My personal preference would be the first approach: give Fleet additional non-Rancher-specific features that enable Bundle authors to get the desired behavior when deploying to Rancher-managed clusters. This is mostly driven by the fact that it preserves the "GitOps promise" because it retains all of the Bundle deployment metadata in the Bundle itself (no "spooky action at a distance"). It's also because this approach would result in generic functionality that is likely to be useful in the future outside this one narrow use-case.

As I think through this, my suggestion for a technical implementation was to add the ability to call up "overlay plugins" as part of the Bundle rendering process (e.g. where "overlays" are handled). The "overlay plugins" could be implemented as a CRD that ships with Fleet, and behave essentially the same as a mutating admission webhook. The input would be the BundleDeployment, perhaps before or after overlays (maybe allow for both!). The output would be an updated BundleDeployment with the plugin's modifications made. Rancher could provide a "project assignment" plugin that does this.

Then the more I think about it, it sounds like this would just be a re-implementation of the existing upstream mutating admission webhooks feature, and now I consider that perhaps that's actually the right answer here. Rancher installs and manages a mutating admission webhook that watches for BundleDeployments. It then looks for a special annotation (or perhaps, special macros in the labels) and does the work of modifying the resulting resource with the correct configuration.

For the webhook approach to work, Fleet would need to be OK with mutating admission webhooks modifying BundleDeployments that it creates, without it triggering an endless loop of "modified" events. But other than that, I think this approach would be relatively easy to implement, sticks to upstream Kubernetes standards, keeps the intended configuration within the git repository with the Bundle, and allows further extensions beyond just Rancher.

skaven81 commented 2 years ago

If we assume the webhook approach is used as described above, then the YAML for a namespace in the Fleet Bundle could look like this:

apiVersion: v1
kind: Namespace
metadata:
  labels:
    field.cattle.io/projectId: {{rancher-projectid-lookup-by-name: System}}
  name: my-namespace

Other macro types could allow for different methods of lookup, for example, to be added to the same Project as another, existing namespace:

apiVersion: v1
kind: Namespace
metadata:
  labels:
    field.cattle.io/projectId: {{rancher-projectid-lookup-by-namespace: kube-system}}
  name: my-namespace

The mutating admission webhook would simply look for these {{rancher-projectid-lookup-* labels when examining new or modified BundleDeployments, and upon seeing one, is able to use its privileged context to see a) which cluster the BundleDeployment is assigned to, and therefore b) to enumerate the Projects in that cluster's namespace, which allows c) obtaining the desired projectID.

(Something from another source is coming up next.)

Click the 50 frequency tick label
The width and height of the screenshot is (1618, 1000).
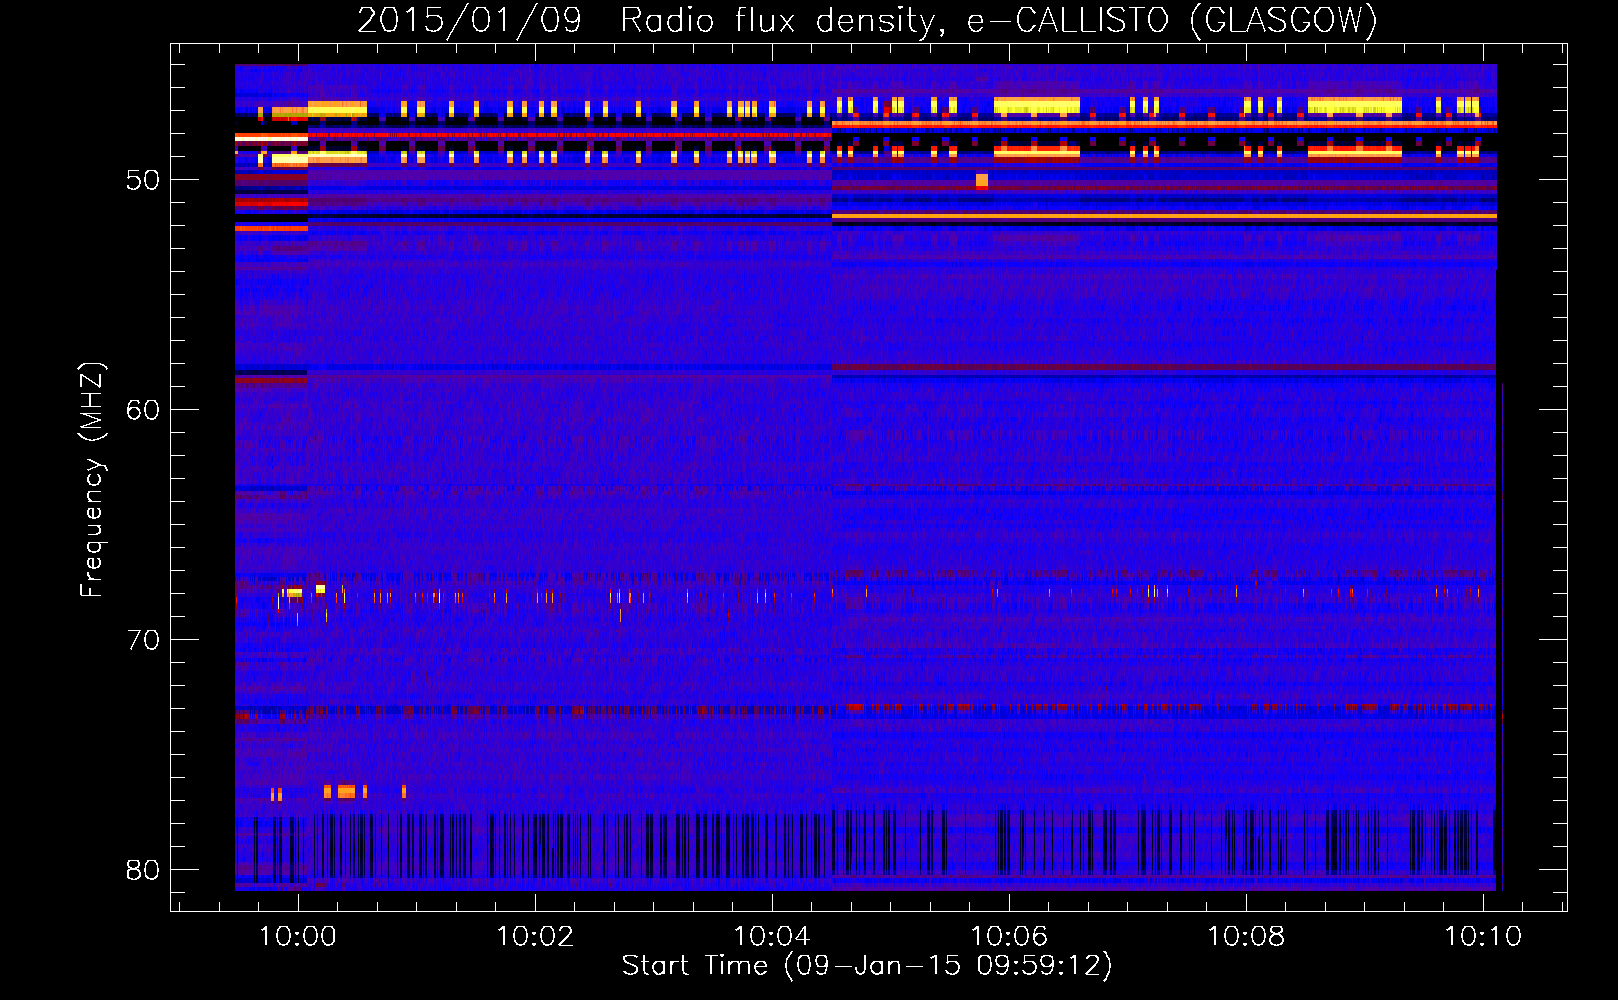[143, 181]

The second approach (cloning an existing namespace) would require the webhook to talk to the Rancher API rather than the Kubernetes API, but the data is still there. And Rancher still gets to own the whole "how to assign namespaces to projects" mechanism (it owns and maintains the webhook) but Fleet requires only a minor modification to make it tolerant of modifications made by a MutatingAdmissionWebhook.